Records for this task Block Start

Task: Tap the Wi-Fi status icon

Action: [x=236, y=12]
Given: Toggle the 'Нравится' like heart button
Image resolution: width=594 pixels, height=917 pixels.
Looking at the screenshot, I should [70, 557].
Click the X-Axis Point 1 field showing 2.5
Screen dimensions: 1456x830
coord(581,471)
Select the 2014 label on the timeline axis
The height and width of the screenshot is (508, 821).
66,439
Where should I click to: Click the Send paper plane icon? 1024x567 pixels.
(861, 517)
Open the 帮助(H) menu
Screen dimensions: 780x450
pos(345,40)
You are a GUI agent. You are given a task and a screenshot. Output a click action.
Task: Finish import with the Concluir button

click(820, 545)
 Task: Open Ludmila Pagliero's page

Records for this task Block End

Required action:
Every record, word for word, must be returned.

Response for this exercise:
Task: Tap the Wi-Fi status icon

Action: [x=236, y=12]
Given: Toggle the 'Нравится' like heart button
Image resolution: width=594 pixels, height=917 pixels.
Looking at the screenshot, I should [70, 557].
Click the X-Axis Point 1 field showing 2.5
Screen dimensions: 1456x830
coord(581,471)
Select the 2014 label on the timeline axis
The height and width of the screenshot is (508, 821).
66,439
Where should I click to: Click the Send paper plane icon? 1024x567 pixels.
(861, 517)
Open the 帮助(H) menu
Screen dimensions: 780x450
pos(345,40)
You are a GUI agent. You are given a task and a screenshot. Output a click action.
Task: Finish import with the Concluir button

click(820, 545)
 Task: Open Ludmila Pagliero's page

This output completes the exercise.